Saudi Arabia, Bahrain and the United Arab Emirates recalled their ambassadors to Qatar in March, accusing Doha of failing to abide by an agreement not to interfere in one another's internal affairs. So far, efforts to resolve the dispute have failed.
The meeting comes amid growing concern in the Gulf over an increasing threat from the Islamic State, a splinter group of al-Qaida. The IS has captured swaths of territory in Syria and Iraq in recent months, next door to some Gulf states.
Saudi Arabia's SPA news agency said Prince Saud and the head of general intelligence, Prince Khaled bin Bandar, and Interior Minister Prince Mohammed bin Nayef arrived in Doha on a “short brotherly visit”. Qatar's QNA news agency carried a similar report, giving no details on the purpose of the trip.
Saudi Arabia, Bahrain and the UAE fell out with Qatar over the role of Islamists, including the Muslim Brotherhood, in the region. Gulf officials have said the three want Qatar to end any financial or political support for the Brotherhood, which has been declared a terrorist organization by Saudi Arabia.
The foreign ministers of Saudi Arabia, Bahrain, Kuwait, the UAE, Qatar and Oman met last week to review efforts to heal the rift, but Gulf media have said no breakthrough occurred.
Kuwait's al-Watan newspaper quoted Gulf diplomatic sources as saying that resolving the dispute was “facing difficulties”. They said Saudi Arabia in particular had compiled a long list of notes on what it called Qatar's failure to abide by an agreement that bars countries from interfering in each other's affairs.

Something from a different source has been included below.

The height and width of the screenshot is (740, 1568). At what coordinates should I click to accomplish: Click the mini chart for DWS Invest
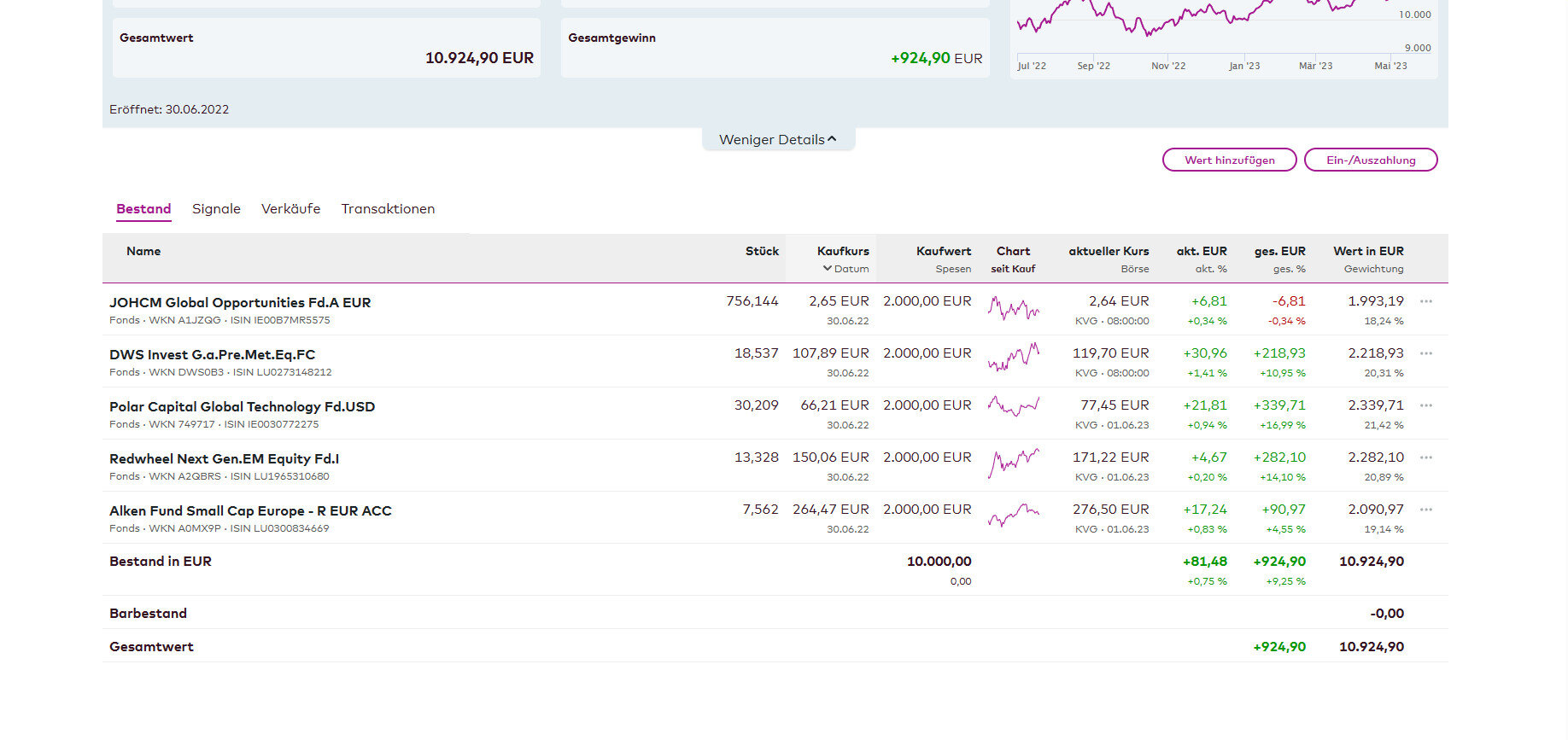point(1013,358)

GCC officials are due to hold another meeting on Saturday, which has been described as having “special importance”. The meeting, announced this week, is expected to discuss “a number of issues related to the path of GCC joint action”.
In April, the body agreed on ways to implement a security agreement they reached last year, which Riyadh, Manama and Abu Dhabi, had accused Doha of not abiding by.